Withdrawal from Iraq first, rehab soldiers second [Archives:2006/956/Opinion]

June 19 2006

By: Dr. Abdulaziz Al-Maqaleh
The steps that President Bush has taken with regard to his reckless soldiers)who have destroyed Iraq and the social relationship of its people)are objects of ridicule. The steps that the president has taken aim at teaching his soldiers principles of morals and good conduct. Yet, the training comes too late as these soldiers have assimilated cruelty into their behavior.

Regardless of opinion of moralists and those specialized in diagnosing human nature, Bush's directive to inculcate proper conduct to soldiers trained to kill)fighters or innocents)has come too late.

Perhaps the saving grace of the training is the revelation that the American administration is confused after it has reached its worst impasse. The effect has been to make the U.S. into an object of mockery.

If Bush succeeds in rehabilitating the conduct of his soldiers in Iraq and around the globe, he still would not have reformed the conduct of his administration. Composed of neoconservatives who prepare battle plans for future wars supported by specious claims similar to the ones bandied about to justify invading Iraq, Bush has not shown much interest in rehabilitating his administration. Contrary to speculation, Iran will not be the first target in the foreseeable future. Rather, other countries will be subject to American action.

Shouldn't have President Bush thought first about the conduct of members of his administration such as Vice President Cheney and Defense Secretary Rumsfeld before rehabilitating the conduct of his soldiers? Was he aware that the members of his administration were morally corrupt and harbored animosity against humanity before they were appointed to their posts? Was Bush ignorant of the fact that his soldiers are killers governed by their instincts and not by principles of democracy and freedom?

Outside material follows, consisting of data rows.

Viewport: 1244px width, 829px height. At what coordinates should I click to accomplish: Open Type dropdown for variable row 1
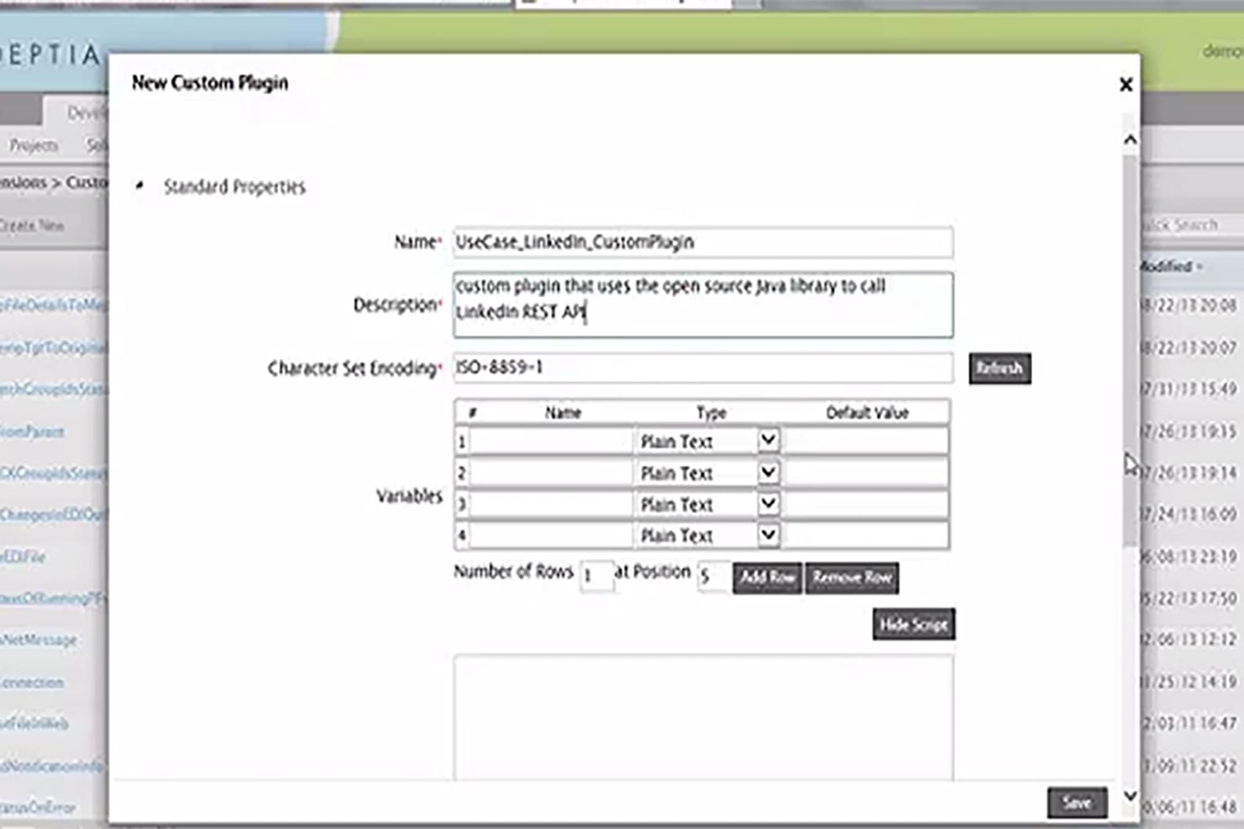pyautogui.click(x=768, y=441)
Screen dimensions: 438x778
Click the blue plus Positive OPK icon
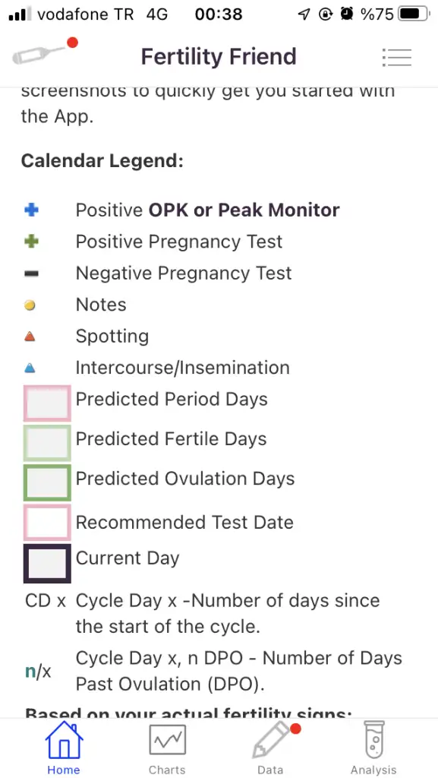pos(31,210)
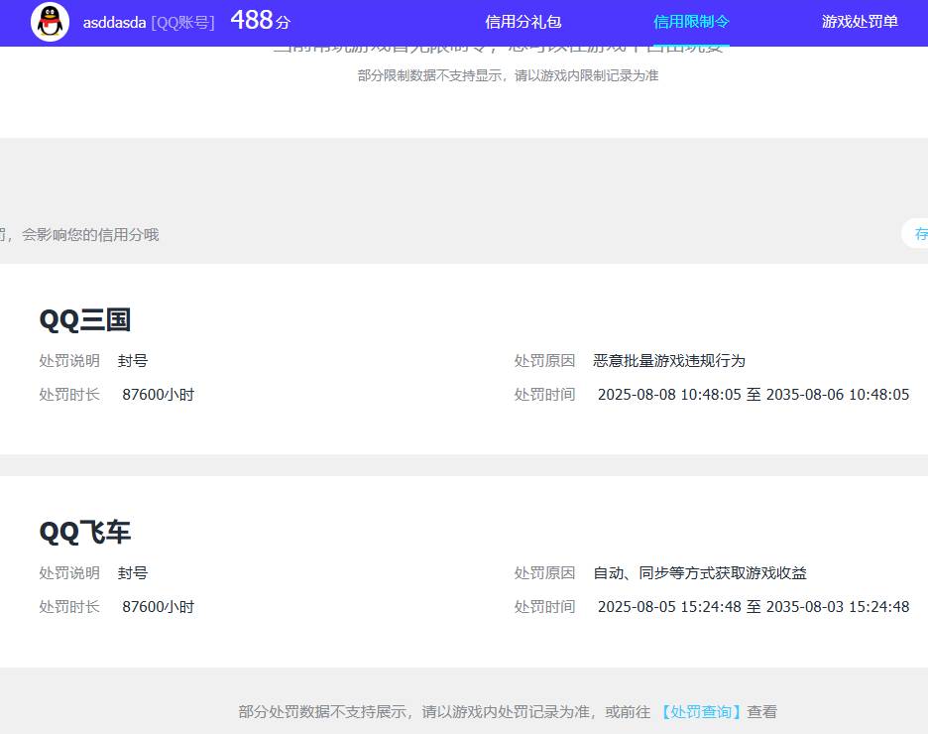Click the 87600小时 duration under QQ三国
The height and width of the screenshot is (734, 928).
pyautogui.click(x=158, y=395)
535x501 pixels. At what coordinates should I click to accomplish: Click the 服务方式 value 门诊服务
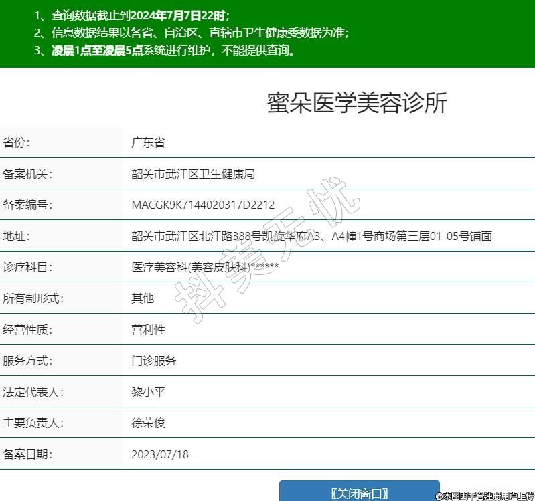[154, 361]
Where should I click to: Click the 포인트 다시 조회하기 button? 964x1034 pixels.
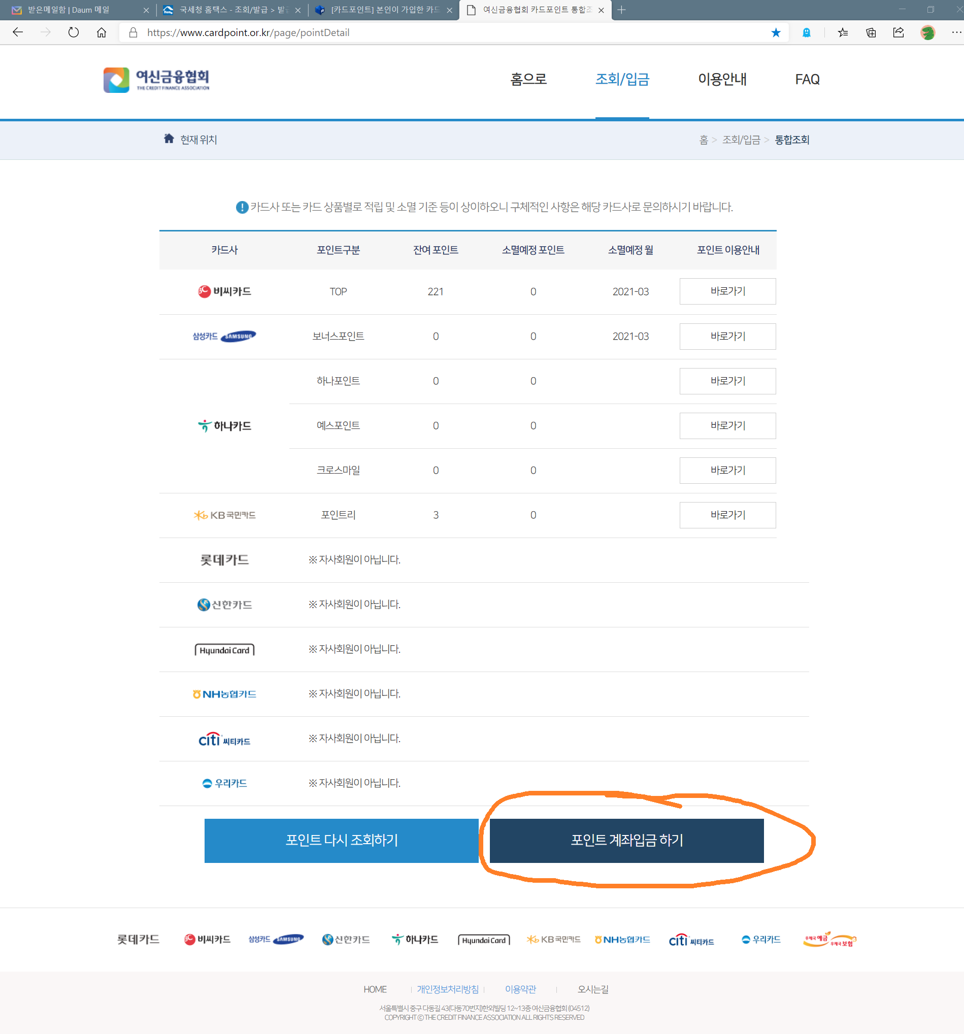[341, 841]
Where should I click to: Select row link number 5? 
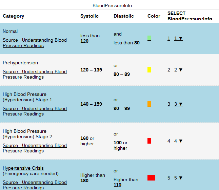tap(169, 178)

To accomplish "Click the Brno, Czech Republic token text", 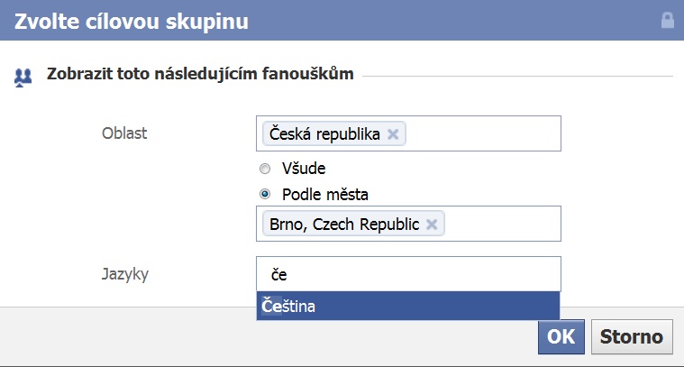I will 344,225.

Ethics is a product that is not exported by the White House. President Bush had to remain aloof from such matters so that rational Americans and others would not overly ridicule him because of his pitiable suggestions and solutions. Such solutions have no relation to his problems and the savage crimes his soldiers continue to commit in Iraq and elsewhere. The issue of misconduct at Iraqi prisons is but the tip of the iceberg.

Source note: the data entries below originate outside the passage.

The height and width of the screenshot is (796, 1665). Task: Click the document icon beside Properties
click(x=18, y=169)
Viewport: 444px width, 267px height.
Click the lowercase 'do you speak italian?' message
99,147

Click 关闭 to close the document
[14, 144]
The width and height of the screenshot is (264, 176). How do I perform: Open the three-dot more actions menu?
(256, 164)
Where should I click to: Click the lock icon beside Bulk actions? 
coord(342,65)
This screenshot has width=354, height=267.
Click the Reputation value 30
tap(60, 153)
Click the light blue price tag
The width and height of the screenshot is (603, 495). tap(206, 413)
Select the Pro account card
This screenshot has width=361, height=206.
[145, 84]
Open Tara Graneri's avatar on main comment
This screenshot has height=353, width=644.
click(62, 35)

To solve the problem of Iraq, the U.S. has to swiftly extricate itself from the morass it has caused before the problem becomes bigger. Improving the conduct of American soldiers, or their morals, will have no effect on the overall issue of an unjust occupation. Unless the U.S. administration, heavy on neoconservatives, is aware of this fact, what now appears to be a difficult problem to solve, will transform into a catastrophe.

Dr. Abdulaziz Al-Maqaleh is a prominent Yemeni poet and intellectual. He is the director of the Yemeni Center for Studies.